▸ About this task
Each record must be repeated exactly as it stands.

Records drawn from a dataset
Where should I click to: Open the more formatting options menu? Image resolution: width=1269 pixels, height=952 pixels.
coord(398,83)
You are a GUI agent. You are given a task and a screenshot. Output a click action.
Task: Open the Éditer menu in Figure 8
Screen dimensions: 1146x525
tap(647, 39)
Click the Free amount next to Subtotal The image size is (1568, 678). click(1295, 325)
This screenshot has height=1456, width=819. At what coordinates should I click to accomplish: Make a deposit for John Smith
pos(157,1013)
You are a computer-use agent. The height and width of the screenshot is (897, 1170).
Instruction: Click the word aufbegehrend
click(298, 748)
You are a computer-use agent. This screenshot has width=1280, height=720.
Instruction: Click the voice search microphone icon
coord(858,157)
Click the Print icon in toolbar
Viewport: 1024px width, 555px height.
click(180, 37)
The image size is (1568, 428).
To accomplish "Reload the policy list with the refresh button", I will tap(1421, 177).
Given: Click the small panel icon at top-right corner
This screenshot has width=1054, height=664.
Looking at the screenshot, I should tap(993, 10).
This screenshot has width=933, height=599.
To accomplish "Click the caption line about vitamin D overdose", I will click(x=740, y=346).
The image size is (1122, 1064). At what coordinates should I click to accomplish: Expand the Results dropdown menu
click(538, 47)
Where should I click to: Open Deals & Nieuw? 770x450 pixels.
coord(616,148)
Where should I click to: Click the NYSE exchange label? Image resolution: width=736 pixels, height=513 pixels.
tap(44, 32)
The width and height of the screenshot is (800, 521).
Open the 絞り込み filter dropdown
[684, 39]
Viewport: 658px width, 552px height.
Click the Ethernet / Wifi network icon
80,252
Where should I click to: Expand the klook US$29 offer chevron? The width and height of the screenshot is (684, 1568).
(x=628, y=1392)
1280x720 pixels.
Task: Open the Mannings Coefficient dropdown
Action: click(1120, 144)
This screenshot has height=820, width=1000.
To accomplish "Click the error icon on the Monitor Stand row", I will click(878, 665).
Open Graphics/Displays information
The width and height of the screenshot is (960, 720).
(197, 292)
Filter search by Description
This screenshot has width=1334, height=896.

▸ Reply to the task
Where should I click to: Open the more formatting options menu? Image resolution: width=1269 pixels, height=952 pixels.
coord(398,83)
You are a GUI agent. You are given a task and a screenshot. Output a click action.
Task: Open the Éditer menu in Figure 8
Screen dimensions: 1146x525
tap(647, 39)
Click the Free amount next to Subtotal The image size is (1568, 678). click(1295, 325)
This screenshot has height=1456, width=819. At what coordinates should I click to accomplish: Make a deposit for John Smith
pos(157,1013)
You are a computer-use agent. The height and width of the screenshot is (897, 1170).
Instruction: Click the word aufbegehrend
click(298, 748)
You are a computer-use agent. This screenshot has width=1280, height=720.
Instruction: Click the voice search microphone icon
coord(858,157)
Click the Print icon in toolbar
Viewport: 1024px width, 555px height.
click(180, 37)
The image size is (1568, 428).
To accomplish "Reload the policy list with the refresh button", I will tap(1421, 177).
Given: Click the small panel icon at top-right corner
This screenshot has width=1054, height=664.
Looking at the screenshot, I should tap(993, 10).
This screenshot has width=933, height=599.
To accomplish "Click the caption line about vitamin D overdose", I will click(x=740, y=346).
The image size is (1122, 1064). At what coordinates should I click to accomplish: Expand the Results dropdown menu
click(538, 47)
Where should I click to: Open Deals & Nieuw? 770x450 pixels.
coord(616,148)
Where should I click to: Click the NYSE exchange label? Image resolution: width=736 pixels, height=513 pixels.
tap(44, 32)
The width and height of the screenshot is (800, 521).
Open the 絞り込み filter dropdown
[684, 39]
Viewport: 658px width, 552px height.
Click the Ethernet / Wifi network icon
80,252
Where should I click to: Expand the klook US$29 offer chevron? The width and height of the screenshot is (684, 1568).
(x=628, y=1392)
1280x720 pixels.
Task: Open the Mannings Coefficient dropdown
Action: click(1120, 144)
This screenshot has height=820, width=1000.
To accomplish "Click the error icon on the Monitor Stand row", I will click(878, 665).
Open Graphics/Displays information
The width and height of the screenshot is (960, 720).
(197, 292)
Filter search by Description
This screenshot has width=1334, height=896.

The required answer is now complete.